Diyalektik: gelişim aşamaları
Sokrates'in diyalektiği, yeni bir felsefi düşüncenin gelişiminde ilk ve denilebilir ki, kendiliğinden bir aşamaydı. MÖ beşinci yüzyılda ortaya çıktı ve gelecekte aktif olarak gelişmeye devam etti. Sokrates'in diyalektiğinin bazı tarihsel aşamalarıfilozoflar üç ana dönüm noktasıyla sınırlıdır, ancak gerçekte daha karmaşık bir listeyle temsil edilirler:
- antik felsefe;
- ortaçağ felsefesi;
- Rönesans felsefesi;
- modern zamanların felsefesi;
- Alman klasik felsefesi;
- Marksist felsefe;
- Rus felsefesi;
- modern Batı felsefesi.
Bu liste, insanlığın geçtiği tüm tarihsel aşamalar boyunca bu yönün geliştiğini çok güzel bir şekilde kanıtlıyor.
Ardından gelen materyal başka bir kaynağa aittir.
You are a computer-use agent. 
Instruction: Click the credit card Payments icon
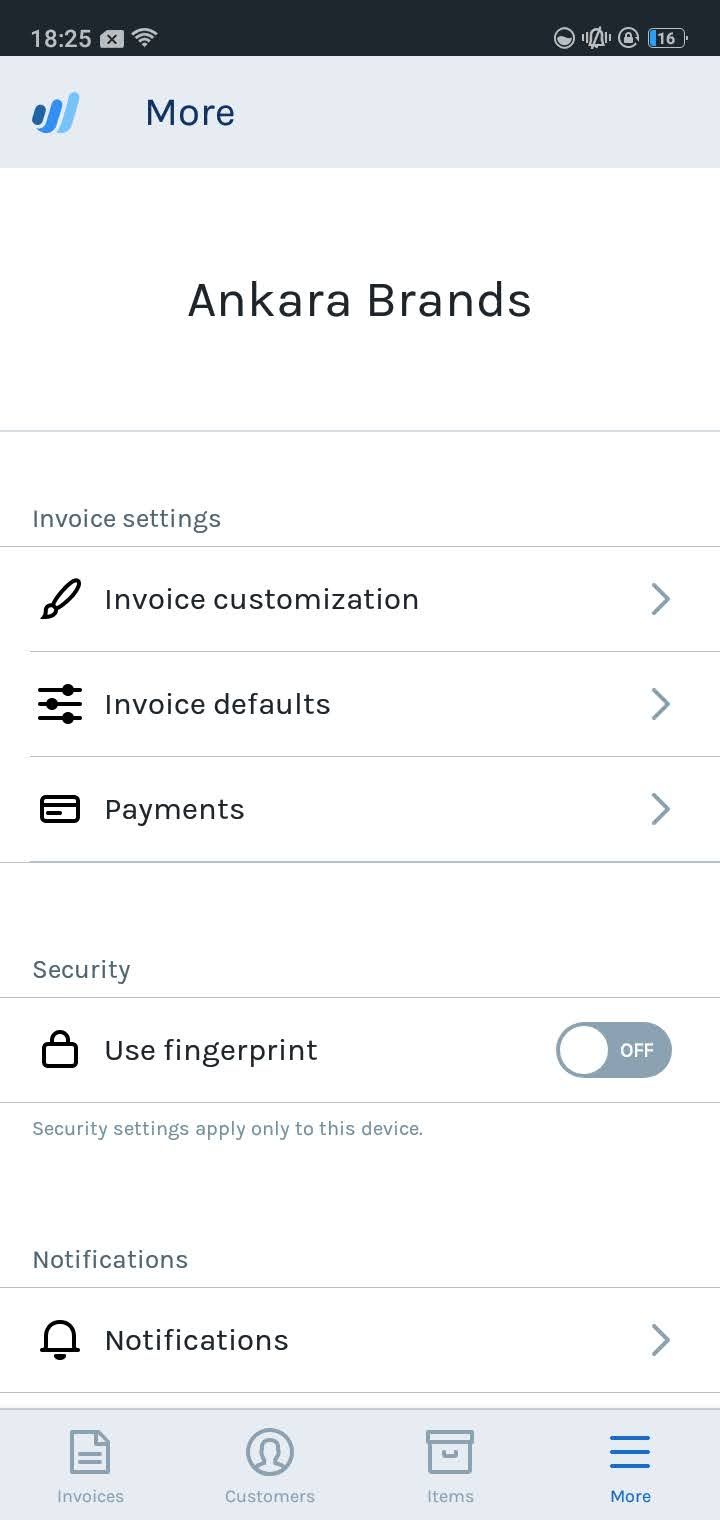[60, 809]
Tabii ki, Sokrates'in diyalektiği her birinde gelişme için ciddi bir ivme kazanmadı, ancak modern felsefe, antik Yunan filozofunun ölümünden çok daha sonra ortaya çıkan birçok kavram ve terimi onunla ilişkilendirir.
Sonuç
Sokrates'in modern felsefi bilimin gelişimine katkısı paha biçilmezdir. Gerçeği aramak için yeni bir bilimsel yöntem yarattı ve bir kişinin enerjisini kendine çevirdi, ona "Ben" in tüm yönlerini bilme ve şu sözün doğru olduğundan emin olma fırsatı verdi: "Hiçbir şey bilmediğimi biliyorum."